§ LISTE DES ACTIVITÉS
1. Selon le passage sur la désindustrialisation, combien de sites industriels Serge Tchuruk a-t-il fermés en un an ?
2. Dans le passage sur la désindustrialisation, recopiez mot pour mot le segment allant de « Le professeur Gabriel » jusqu'à « dévolu aux esclaves. ».

§ EXTRAIT

Le professeur Gabriel Colletis a d’ailleurs lancé un éloquent « manifeste pour l’industrie » qui mériterait encore plus de signataires. Pourquoi la désindustrialisation s’est-elle accomplie ? « Parce que l’industrie est ressentie comme sale, dégradante, à la différence des services » témoigne Jacques Attali. A cause d’un antique mépris pour ceux qui travaillent avec leurs mains. Cela remonte à Athènes et Rome, au temps où les riches croyaient être les seuls à avoir le loisir de penser, le travail manuel étant dévolu aux esclaves.

Ce mépris a fait perdre à la France la société Alcatel qui avait été leader mondial des télécommunications. Son patron de l’époque, Serge Tchuruk, a dégraissé les effectifs en poussant dehors les seniors, sans prendre garde aux expériences et aux compétences qui s’en allaient. Puis, il a cru génial d’inventer « l’entreprise sans usine ». En un an, il a fermé 90 sites industriels sur 120. Alcatel s’est effondré et a dû se vendre, il y a cinq ans, au finlandais Nokia qui, depuis, lui a déjà imposé quatre plans sociaux.

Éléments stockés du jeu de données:

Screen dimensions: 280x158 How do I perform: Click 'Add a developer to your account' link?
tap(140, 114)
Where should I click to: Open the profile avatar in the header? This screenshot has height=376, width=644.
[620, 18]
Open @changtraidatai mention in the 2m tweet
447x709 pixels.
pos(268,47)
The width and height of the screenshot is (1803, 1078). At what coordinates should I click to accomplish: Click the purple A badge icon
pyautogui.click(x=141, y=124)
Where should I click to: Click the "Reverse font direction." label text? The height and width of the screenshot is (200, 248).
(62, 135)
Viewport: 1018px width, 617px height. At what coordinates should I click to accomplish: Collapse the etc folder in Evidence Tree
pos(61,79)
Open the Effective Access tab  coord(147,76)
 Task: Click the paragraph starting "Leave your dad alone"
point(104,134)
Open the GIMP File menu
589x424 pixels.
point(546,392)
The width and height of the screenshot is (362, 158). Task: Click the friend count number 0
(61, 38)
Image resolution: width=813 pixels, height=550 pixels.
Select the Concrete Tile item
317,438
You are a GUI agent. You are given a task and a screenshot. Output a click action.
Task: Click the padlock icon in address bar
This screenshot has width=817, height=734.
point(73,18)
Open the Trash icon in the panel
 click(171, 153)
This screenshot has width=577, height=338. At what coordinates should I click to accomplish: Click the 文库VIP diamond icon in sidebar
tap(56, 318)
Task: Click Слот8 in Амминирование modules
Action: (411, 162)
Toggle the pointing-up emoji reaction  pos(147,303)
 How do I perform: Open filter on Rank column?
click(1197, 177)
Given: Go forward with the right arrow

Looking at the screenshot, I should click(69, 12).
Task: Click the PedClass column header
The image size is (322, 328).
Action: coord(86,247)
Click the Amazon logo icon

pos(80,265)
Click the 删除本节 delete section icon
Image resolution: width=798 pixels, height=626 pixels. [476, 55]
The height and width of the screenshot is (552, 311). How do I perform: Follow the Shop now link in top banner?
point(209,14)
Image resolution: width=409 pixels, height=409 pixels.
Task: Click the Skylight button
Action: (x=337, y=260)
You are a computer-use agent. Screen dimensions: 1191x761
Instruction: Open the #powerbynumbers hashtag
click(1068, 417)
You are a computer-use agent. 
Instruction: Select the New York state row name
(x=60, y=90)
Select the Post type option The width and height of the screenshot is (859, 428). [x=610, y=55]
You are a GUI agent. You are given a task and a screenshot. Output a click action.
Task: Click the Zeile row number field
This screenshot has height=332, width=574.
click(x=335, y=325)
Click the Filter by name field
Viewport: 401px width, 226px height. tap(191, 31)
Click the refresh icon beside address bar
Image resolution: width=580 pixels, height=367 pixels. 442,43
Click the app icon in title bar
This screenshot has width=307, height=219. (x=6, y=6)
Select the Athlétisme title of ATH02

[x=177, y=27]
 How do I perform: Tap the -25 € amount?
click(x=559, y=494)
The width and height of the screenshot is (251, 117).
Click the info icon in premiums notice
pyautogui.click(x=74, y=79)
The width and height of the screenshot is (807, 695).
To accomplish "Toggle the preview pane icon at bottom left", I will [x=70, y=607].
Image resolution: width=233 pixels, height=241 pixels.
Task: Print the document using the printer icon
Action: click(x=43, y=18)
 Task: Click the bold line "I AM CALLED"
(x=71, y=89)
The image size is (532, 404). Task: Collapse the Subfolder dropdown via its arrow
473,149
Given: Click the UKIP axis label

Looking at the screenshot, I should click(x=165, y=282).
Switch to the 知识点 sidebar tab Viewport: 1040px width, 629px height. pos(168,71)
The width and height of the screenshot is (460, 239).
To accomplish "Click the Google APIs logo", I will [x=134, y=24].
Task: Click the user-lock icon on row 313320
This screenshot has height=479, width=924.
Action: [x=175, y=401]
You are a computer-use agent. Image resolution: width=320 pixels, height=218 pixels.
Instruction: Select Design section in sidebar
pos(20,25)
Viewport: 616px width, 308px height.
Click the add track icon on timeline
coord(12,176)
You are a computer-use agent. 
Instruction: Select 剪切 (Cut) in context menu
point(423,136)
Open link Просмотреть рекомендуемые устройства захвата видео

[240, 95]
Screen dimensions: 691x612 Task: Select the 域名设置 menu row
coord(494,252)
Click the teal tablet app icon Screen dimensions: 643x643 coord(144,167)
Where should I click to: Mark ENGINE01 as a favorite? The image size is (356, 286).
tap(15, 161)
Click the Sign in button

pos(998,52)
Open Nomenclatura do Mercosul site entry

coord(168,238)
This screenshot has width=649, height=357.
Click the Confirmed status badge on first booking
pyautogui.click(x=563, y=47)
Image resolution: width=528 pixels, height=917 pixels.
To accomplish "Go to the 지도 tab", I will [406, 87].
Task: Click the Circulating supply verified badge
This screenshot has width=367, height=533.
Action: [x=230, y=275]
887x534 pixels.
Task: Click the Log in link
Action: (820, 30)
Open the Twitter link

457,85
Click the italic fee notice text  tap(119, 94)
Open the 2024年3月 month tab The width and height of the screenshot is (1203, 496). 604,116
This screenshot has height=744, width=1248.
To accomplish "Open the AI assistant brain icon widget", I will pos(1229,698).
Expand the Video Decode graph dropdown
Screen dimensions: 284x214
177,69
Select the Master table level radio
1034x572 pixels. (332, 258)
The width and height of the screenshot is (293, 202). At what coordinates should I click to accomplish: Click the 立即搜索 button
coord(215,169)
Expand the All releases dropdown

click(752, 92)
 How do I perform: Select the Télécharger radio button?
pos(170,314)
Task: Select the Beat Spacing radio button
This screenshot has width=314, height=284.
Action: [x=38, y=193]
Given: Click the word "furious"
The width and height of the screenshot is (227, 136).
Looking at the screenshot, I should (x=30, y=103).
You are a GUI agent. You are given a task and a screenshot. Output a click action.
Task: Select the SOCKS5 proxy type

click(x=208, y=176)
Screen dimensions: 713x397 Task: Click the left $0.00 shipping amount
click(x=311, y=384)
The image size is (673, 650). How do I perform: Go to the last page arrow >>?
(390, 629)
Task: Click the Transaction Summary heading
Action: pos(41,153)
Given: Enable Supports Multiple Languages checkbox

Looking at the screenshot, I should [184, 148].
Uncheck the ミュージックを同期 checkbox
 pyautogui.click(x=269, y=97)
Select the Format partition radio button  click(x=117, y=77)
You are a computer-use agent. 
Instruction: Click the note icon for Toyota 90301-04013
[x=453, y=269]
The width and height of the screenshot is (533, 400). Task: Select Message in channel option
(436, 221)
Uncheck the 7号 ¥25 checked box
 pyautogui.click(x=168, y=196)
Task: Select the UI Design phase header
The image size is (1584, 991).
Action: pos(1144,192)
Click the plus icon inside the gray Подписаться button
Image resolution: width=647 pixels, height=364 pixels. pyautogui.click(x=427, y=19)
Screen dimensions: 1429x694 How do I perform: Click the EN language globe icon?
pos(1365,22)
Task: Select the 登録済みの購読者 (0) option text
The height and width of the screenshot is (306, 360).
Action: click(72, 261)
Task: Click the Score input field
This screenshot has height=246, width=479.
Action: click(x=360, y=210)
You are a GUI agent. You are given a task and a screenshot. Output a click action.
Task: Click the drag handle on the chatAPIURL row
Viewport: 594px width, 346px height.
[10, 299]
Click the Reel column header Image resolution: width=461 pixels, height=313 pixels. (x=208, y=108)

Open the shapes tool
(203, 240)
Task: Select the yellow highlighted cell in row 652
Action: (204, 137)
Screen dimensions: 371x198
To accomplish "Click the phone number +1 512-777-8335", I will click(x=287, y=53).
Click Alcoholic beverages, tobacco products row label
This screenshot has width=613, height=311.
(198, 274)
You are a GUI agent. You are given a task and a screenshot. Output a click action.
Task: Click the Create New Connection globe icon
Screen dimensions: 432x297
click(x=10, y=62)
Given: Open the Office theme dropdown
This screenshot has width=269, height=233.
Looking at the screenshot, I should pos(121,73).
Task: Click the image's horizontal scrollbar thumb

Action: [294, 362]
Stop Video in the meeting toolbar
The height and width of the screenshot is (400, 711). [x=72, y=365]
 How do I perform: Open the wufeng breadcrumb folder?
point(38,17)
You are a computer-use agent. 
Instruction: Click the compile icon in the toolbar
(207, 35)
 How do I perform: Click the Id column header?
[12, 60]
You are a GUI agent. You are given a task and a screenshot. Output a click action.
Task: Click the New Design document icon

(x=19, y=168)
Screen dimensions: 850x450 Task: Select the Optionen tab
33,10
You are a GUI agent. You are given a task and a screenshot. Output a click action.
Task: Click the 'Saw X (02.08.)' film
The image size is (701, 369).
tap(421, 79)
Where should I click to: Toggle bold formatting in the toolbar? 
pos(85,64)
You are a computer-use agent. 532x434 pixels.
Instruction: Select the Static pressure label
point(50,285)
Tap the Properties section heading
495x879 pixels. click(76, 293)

§ RÉPONSES AUX CONSIGNES
1. Il en a fermé 90 sur 120.

2.
Le professeur Gabriel Colletis a d’ailleurs lancé un éloquent « manifeste pour l’industrie » qui mériterait encore plus de signataires. Pourquoi la désindustrialisation s’est-elle accomplie ? « Parce que l’industrie est ressentie comme sale, dégradante, à la différence des services » témoigne Jacques Attali. A cause d’un antique mépris pour ceux qui travaillent avec leurs mains. Cela remonte à Athènes et Rome, au temps où les riches croyaient être les seuls à avoir le loisir de penser, le travail manuel étant dévolu aux esclaves.